* [Task prompt]: Copy each line of the listing where the word "Select" can be found.

* [Data for processing]:

☆ ☆ ☆

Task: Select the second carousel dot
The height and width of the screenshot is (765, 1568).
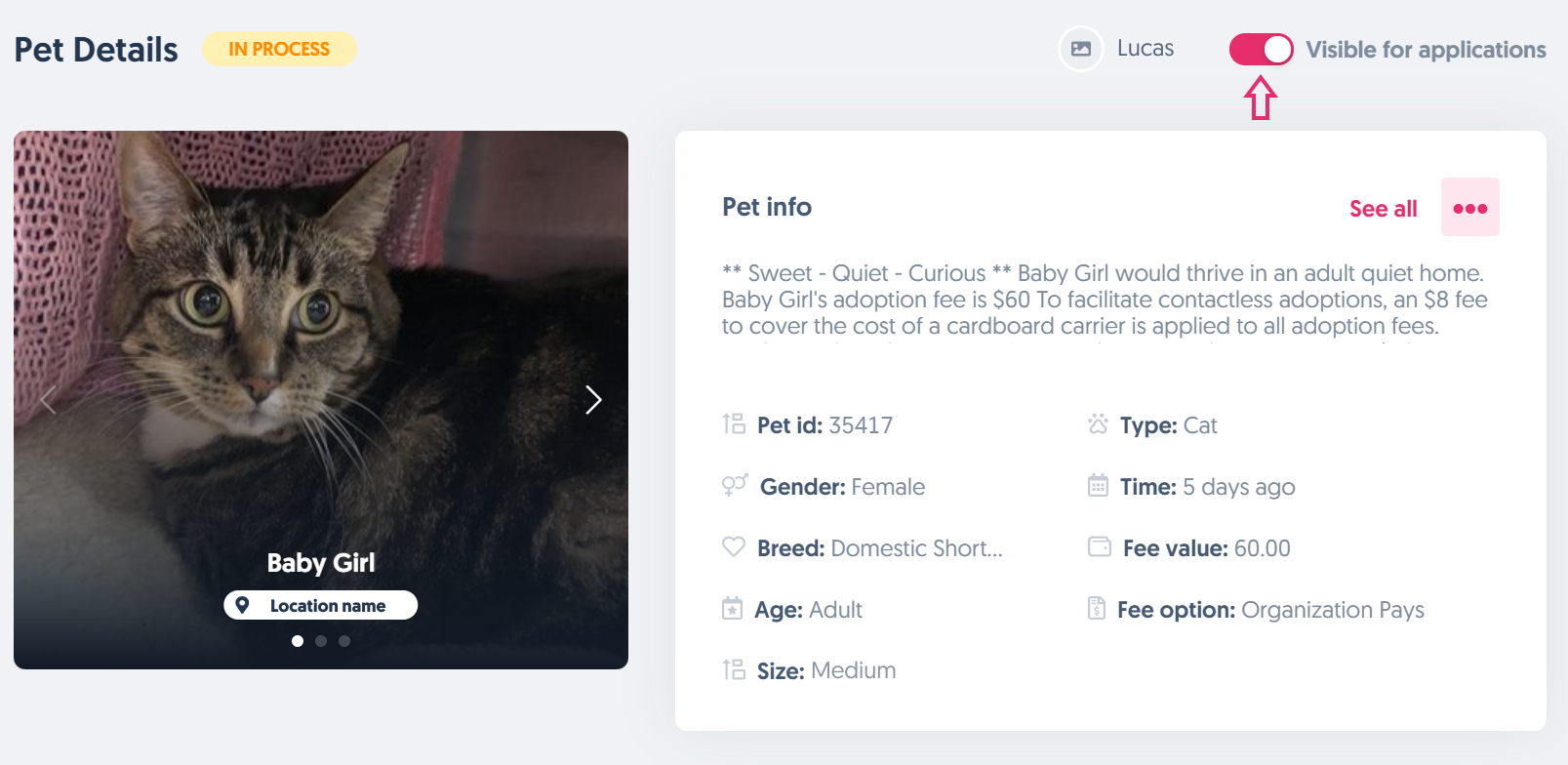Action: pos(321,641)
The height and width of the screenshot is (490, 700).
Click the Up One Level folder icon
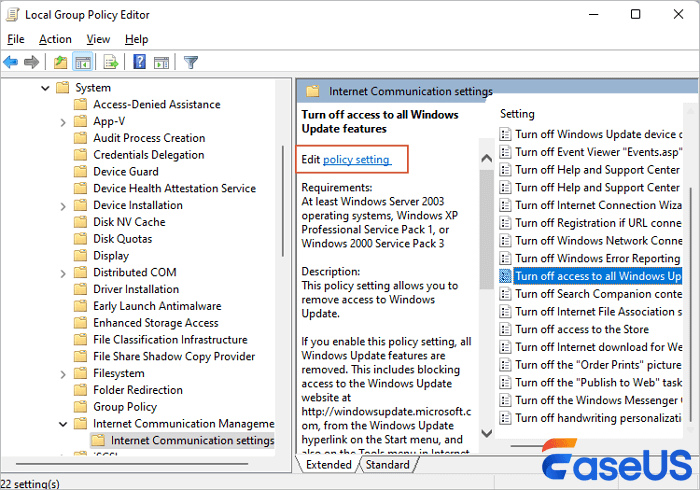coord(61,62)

☆ ☆ ☆

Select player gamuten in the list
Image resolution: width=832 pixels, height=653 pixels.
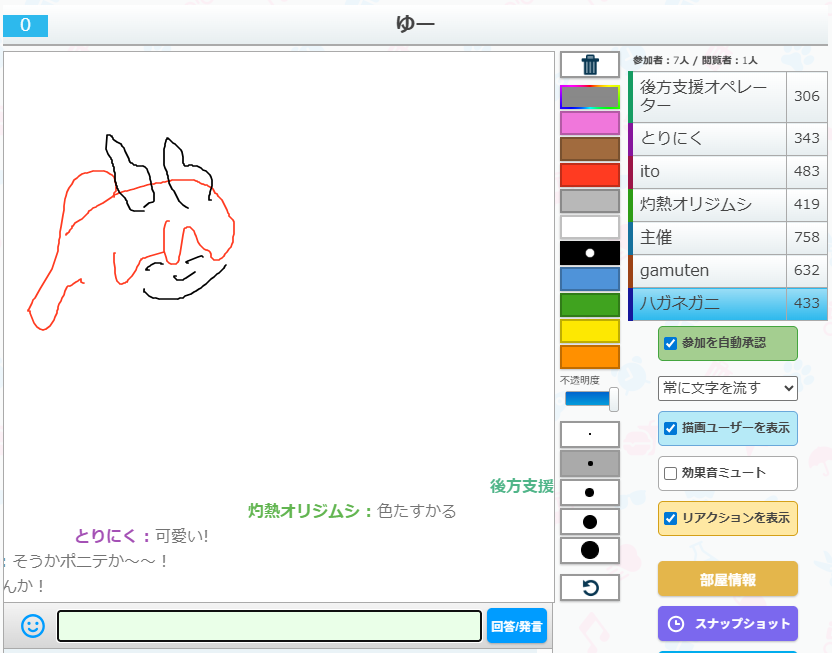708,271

☆ ☆ ☆

* [Solution for this exercise]:
Task: Select the second carousel dot
Select player gamuten in the list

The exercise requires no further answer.